What is your purpose in life? Do you want to provide security for your family? Do you want to be rich? What are you prepared to sacrifice to get rich? Are you prepared to give up extended family vacations now in exchange for retiring at 55 and playing golf all winter in Florida?

These are all questions that investigate values, as distinct from goals. Delving into this abstract territory can pay dividends both in creating greater trust and understanding between you and your advisor and also in identifying practical steps toward creating an investment blueprint.

The financial advisor, ideally, is much more than a number cruncher. The best environment is one where you and your advisor can talk candidly on personal and even spiritual matters and reach a good level of understanding.

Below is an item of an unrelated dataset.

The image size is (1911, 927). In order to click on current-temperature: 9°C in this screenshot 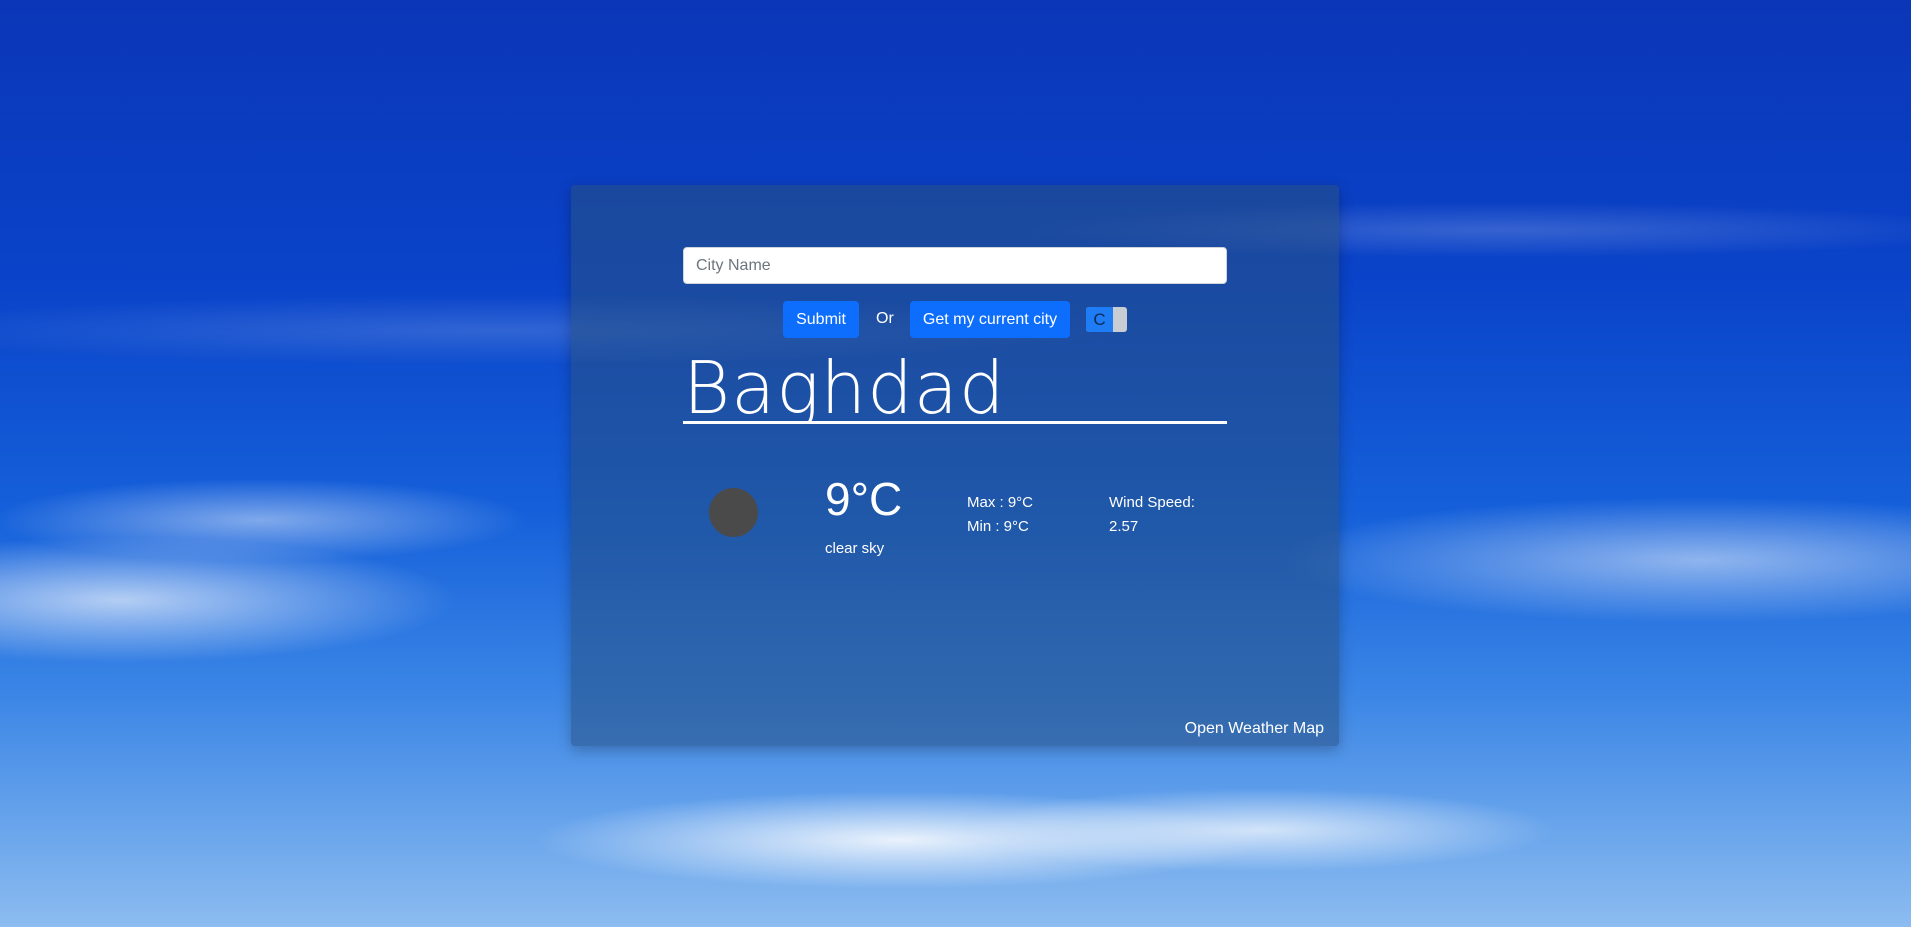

In general conversation, goals and values are often used inter- changeably, but as you develop a financial plan it is worthwhile to make a distinction. Goals are adaptable, subject to being reconsidered in changing circumstances, while your values go to the very core of your beliefs. Clive and lda, and Jack as well, feel intense obligations toward their children, and are prepared to make sacrifices to fulfill those obligations. The elderly couple wishes to arrange their finances to ensure that as large an estate will be left to their offspring as possible, and at the same time they are personally debating how selling their business and family home and buying a condominium would impair their ability to host the children and grandchildren on special occasions such as Christmas. Clive has ensured that they had a plan for their retirement years in place, but with lda's illness, the plan will have to be adjusted, with the business and possibly the family home sold earlier than was originally planned. Their values remain the same, but their circumstances have changed and so their goals and actions have to be modified.  

Each of their decisions on selling the home and business, buying property in Canada and/or the United States, and even setting up trust funds or education savings plans for their grandchildren - has personal and financial implications. In consultation with their financial planner and lawyer, they will have to develop a revised plan with new financial targets for the next 10 or 15 years that satisfies their needs and is consistent with their values.

Whatever investment decisions they may make as they enter their 70s, considerations of family will be of prime importance.